P A. Nash, of Oneonta, for appellants.

J T. Johnson of Oneonta, for appellees.

LAWSON, Justice.

This is an appeal from a decree overruling demurrer to a bill in equity.

The bill was filed by J. E. Bains, as administrator of the estate of Stephen B. Allgood, deceased, and by Lucille Allgood Rule and Irene Allgood, the only heirs at law of the said Stephen B. Allgood. The respondents (appellants) are M. C. Allgood who is a brother of Stephen B. Allgood, deceased, and Willie Fox Allgood, the wife of the said M. C. Allgood.

Complainants seek to have the administration of the estate of the said Stephen B. Allgood, deceased, transferred from the probate court of Blount County to the circuit court of said county sitting in equity, and to reclaim certain assets of the estate.

Complainants aver that the said Stephen B. Allgood, at the time of his death in October of 1943, was indebted to one J. F. Stephens for board, laundry, clothing, nursing, medical treatment and medicine in a large sum of money, the exact amount not being known to them; that the said Stephens has filed a claim against the estate of the said Stephen B. Allgood in the amount of $3,000 or more; that the amount actually due the said Stephens has not been judicially determined by any court; that there is not sufficient personal property of said estate in the hands of the administrator or available to him to pay said indebtedness.
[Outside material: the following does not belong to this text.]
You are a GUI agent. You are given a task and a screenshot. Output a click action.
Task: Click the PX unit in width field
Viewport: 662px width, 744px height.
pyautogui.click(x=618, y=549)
As to respondent M. C. Allgood, complainants seek: (1) Cancellation of a deed executed by the said Stephen B. Allgood in 1941, conveying certain real estate situated in Blount County to the said M. C. Allgood, on the ground that at the time the said deed was executed, Stephen B. Allgood was of unsound mind and did not have sufficient mental capacity to understand the nature and consequences of business transactions or on the alternative ground that the execution of said deed was procured by the exercise of undue influence over the mind of the said Stephen B. Allgood, by respondent M. C. Allgood, or by the respondent Willie Fox Allgood, or by the respondents jointly; (2) to have the said M. C. Allgood account for all monies received and paid out by him for the use and benefit of or as agent or trustee of the said Stephen B. Allgood, from the year 1925 to the time of the death of the said Stephen B. Allgood; (3) to secure a full and complete discovery and disclosure of all the property of every kind and character belonging to the said Stephen B. Allgood which the said M. C. Allgood received from the year 1925 to the date of the death of the said Stephen B. Allgood, including rents, money received from the Postal Department as pension, and money received from the New York Life Insurance Company.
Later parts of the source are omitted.